Awaiting the Encyclical |
Well, back to our critical look at the Enlightenment,
perhaps timely as we await the much anticipated encyclical on the environment, Laudato Sii and we see how various
Catholics regard the relationship between science and Christian faith. Actually, I initially had a picture of Caitlyn Jenner posted on this entry for reasons that will become clear towards the end of the posting, but I think Francis' upcoming Encyclical might be even more controversial, at least for those who are trying to live in the pre-modern world.
As I wrote in the previous entry, the Enlightenment has
certainly irrevocably shaped the way we think in Western culture and there is
much good for that. While the medieval
universities of Catholic Europe were noted for their freedom of scientific
inquiry and philosophical debate, in the sixteenth century religion
increasingly tried to impose an intellectual stranglehold over European culture.
It was no accident that this was also a time
of political absolutism with the rise of nation states and absolute monarchies
throughout much of Europe.

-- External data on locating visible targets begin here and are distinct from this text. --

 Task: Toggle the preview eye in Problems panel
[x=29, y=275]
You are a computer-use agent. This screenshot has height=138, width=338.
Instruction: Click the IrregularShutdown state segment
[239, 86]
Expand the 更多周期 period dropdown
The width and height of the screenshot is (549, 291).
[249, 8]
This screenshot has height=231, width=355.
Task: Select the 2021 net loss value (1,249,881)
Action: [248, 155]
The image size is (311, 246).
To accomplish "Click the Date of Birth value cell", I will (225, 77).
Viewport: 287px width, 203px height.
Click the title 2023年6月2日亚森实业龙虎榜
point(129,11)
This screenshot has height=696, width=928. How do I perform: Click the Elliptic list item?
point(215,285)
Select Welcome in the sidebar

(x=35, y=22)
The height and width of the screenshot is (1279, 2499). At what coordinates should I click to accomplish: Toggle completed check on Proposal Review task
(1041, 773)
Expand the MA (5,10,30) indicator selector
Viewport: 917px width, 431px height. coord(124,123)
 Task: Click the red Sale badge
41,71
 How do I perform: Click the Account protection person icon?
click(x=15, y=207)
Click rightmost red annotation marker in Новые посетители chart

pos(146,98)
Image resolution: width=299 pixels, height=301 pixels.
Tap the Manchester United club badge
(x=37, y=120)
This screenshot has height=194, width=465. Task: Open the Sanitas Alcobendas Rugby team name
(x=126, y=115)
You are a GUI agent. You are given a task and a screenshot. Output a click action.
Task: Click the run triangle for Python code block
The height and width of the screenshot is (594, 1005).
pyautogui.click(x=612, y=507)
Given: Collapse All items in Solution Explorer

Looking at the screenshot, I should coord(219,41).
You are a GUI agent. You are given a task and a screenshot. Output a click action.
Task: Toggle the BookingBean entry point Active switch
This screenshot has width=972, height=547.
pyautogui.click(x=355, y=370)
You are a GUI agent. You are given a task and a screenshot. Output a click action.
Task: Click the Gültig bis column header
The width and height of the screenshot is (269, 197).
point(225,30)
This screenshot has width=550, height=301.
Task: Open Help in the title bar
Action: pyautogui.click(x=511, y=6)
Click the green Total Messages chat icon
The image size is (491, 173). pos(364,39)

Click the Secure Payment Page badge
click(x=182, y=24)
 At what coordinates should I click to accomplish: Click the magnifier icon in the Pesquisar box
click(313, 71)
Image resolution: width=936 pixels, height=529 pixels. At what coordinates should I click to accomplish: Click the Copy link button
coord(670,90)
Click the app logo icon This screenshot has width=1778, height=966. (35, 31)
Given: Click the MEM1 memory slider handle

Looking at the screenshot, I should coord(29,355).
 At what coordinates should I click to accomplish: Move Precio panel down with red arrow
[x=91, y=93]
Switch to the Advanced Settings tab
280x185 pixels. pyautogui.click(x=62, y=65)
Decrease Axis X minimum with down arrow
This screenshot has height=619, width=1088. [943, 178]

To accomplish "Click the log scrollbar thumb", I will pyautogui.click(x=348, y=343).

The
Protestant Reformations and the scientific and philosophical revolutions of the
17th and 18th centuries resisted that absolutism in
matters both political and intellectual but in some ways, we shall see, there
was an attempt by Enlightenment thinkers to impose a monolithic intellectual
framework on Western culture that was as tyrannical and exclusionary as the
absolutism as that against which the philosophes
were rebelling.
I grew up, as I mentioned in the previous posting, in a
thoroughly Catholic environment and yet in one that also idolized Thomas
Jefferson and Benjamin Franklin and Thomas Paine and the Marquis de
Lafayette. As I have grown older and
studied more—and remember, I am a historian by training, but an Europeanist—I
am having some second thoughts about the philosophical basis of our
Republic. Don’t get me wrong. The cause for independence was a just one and
the idea of a Republic remains a good one.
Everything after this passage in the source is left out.